Synchronous convenience mode
If you don’t need streaming/multi-part and just want one reply back on the same HTTP call, POST to /sync. LangBot waits for the turn to finish and returns all reply parts collapsed into one array:
POST /bots/{bot_uuid}/sync
{ "session_id": "ticket-10293", "message": [ { "type":"Plain", "text":"hi" } ] }
→ 200 { "code":0, "msg":"ok",
"data": { "session_id":"ticket-10293", "reply_to":"in_...", "message": [ ... ] } }
Sync mode is lossy (you lose sequence and streaming boundaries) and blocks up to callback_timeout × 4 seconds. Prefer the callback model for anything real-time or multi-part. Only one in-flight /sync per session_id.
Error codes
{ "code": 40101, "msg": "invalid signature: signature_mismatch", "data": null }
| HTTP | code | meaning |
|---|
| 202 | 0 | accepted |
| 400 | 40001 | malformed body / missing session_id or message |
| 401 | 40101 | bad/expired signature |
| 409 | 40901 | duplicate idempotency key |
| 413 | 41301 | message too large (>1 MiB) |
| 500 | 50001 | internal error |
Reference clients & 5-minute demo
The main repo’s examples/http-bot/ ships an interactive playground plus Python and TypeScript reference clients.
Interactive playground (run this first)
playground.py is a single-file web app: type a message in your browser → it is signed and POSTed to a running http_bot bot → replies stream back into the page, with a debug panel showing the signature, the 202 ack, and each callback’s sequence / verification.
# From the LangBot repo root, with the backend running:
PUBLIC_IP=<your-host-ip> ./.venv/bin/python examples/http-bot/playground.py
# then open http://<your-host-ip>:8920/
On startup it reads the API key + the http_bot bot from data/langbot.db and points that bot’s callback_url + secrets back at itself via the LangBot API (live reload, no restart). Requires an enabled http_bot bot bound to a working pipeline.
Command-line reference clients
examples/http-bot/ also ships Python and TypeScript reference clients (with a callback receiver):
cd examples/http-bot
pip install flask requests
# Terminal 1: callback receiver (point the bot's callback_url here; use cloudflared / ngrok locally)
python client.py serve --port 8900 --secret SHARED_SECRET
# Terminal 2: push a message
python client.py push \
--url https://your-langbot/bots/<bot_uuid> \
--secret SHARED_SECRET \
--session ticket-1 \
--text "hello"
Terminal 1 prints each reply part ([part ] / [FINAL]) with its sequence number — that’s 1→M multi-reply with signature verification, live.
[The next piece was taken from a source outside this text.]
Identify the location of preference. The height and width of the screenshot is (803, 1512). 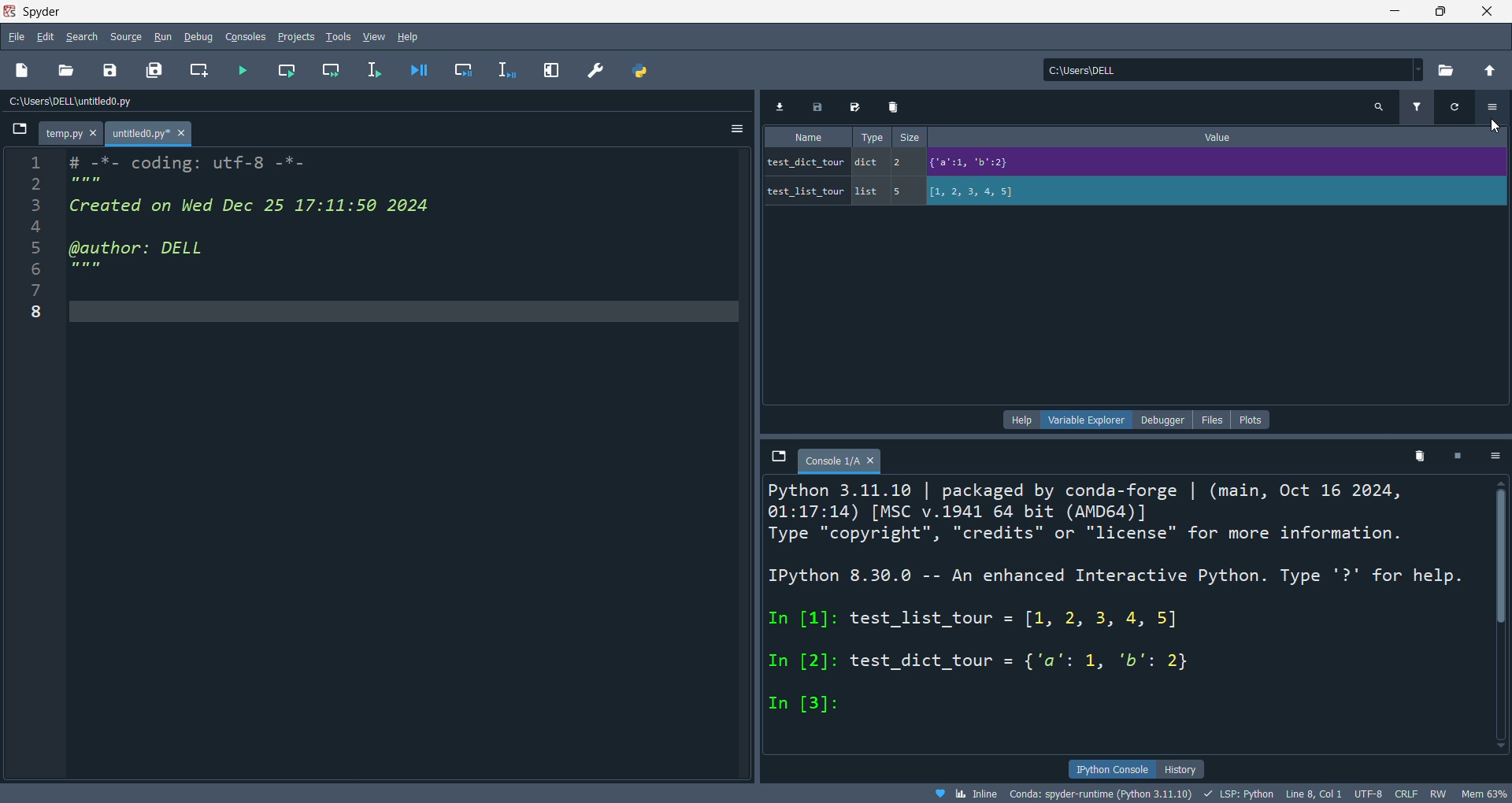
(595, 69).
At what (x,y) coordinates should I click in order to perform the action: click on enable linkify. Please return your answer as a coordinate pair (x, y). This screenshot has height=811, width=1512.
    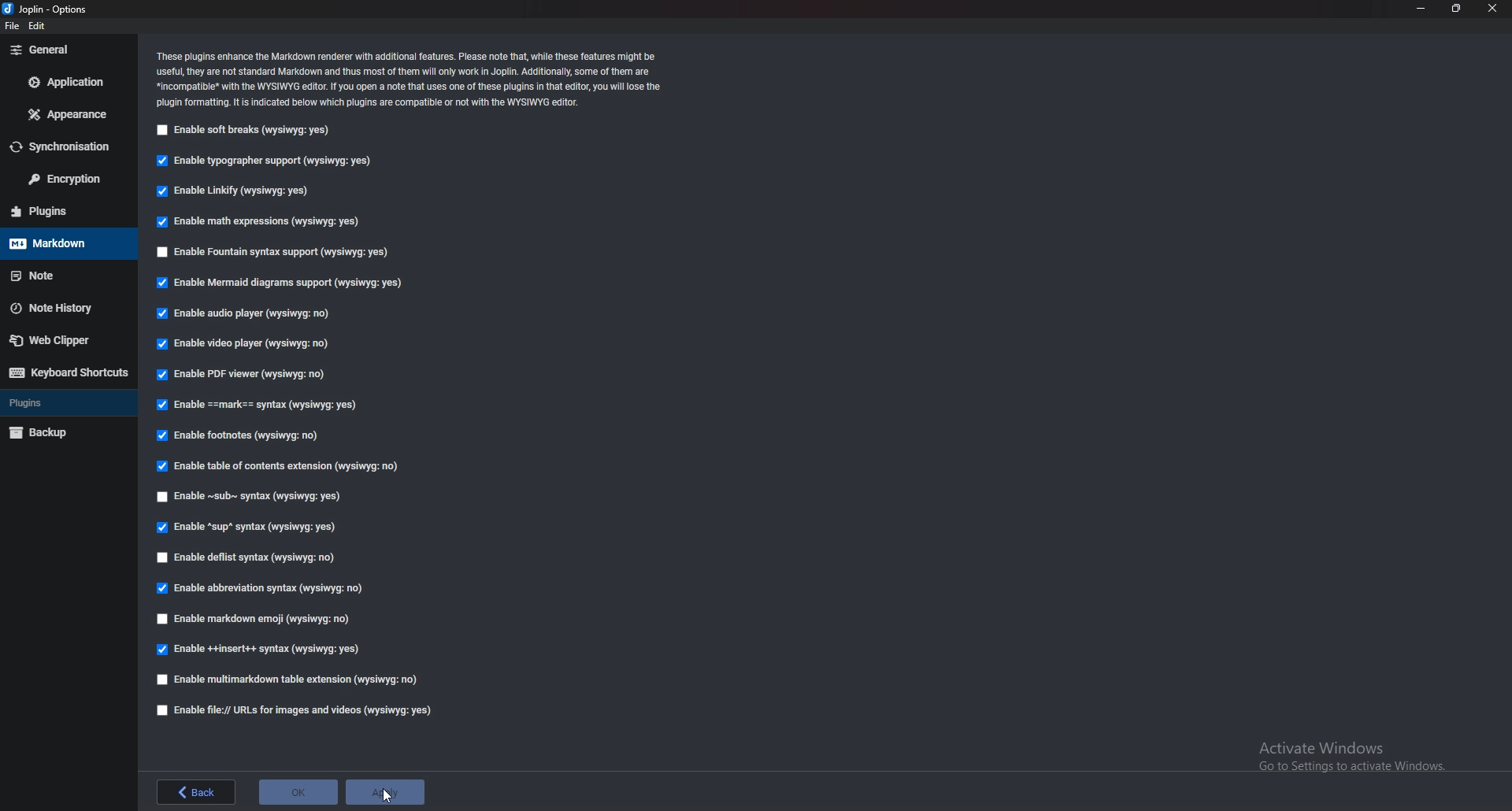
    Looking at the image, I should click on (233, 190).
A machine-readable contract is in the main repo at docs/http-bot-openapi.json.
Security checklist
- Keep Require Inbound Signature on in production;
- Use HTTPS callback URLs, set only in config (no per-message override);
- Treat secrets like passwords; rotate via the dashboard;
- The inbound route is unauthenticated at the framework level by design — security comes entirely from the HMAC signature, so never disable it on a public deployment.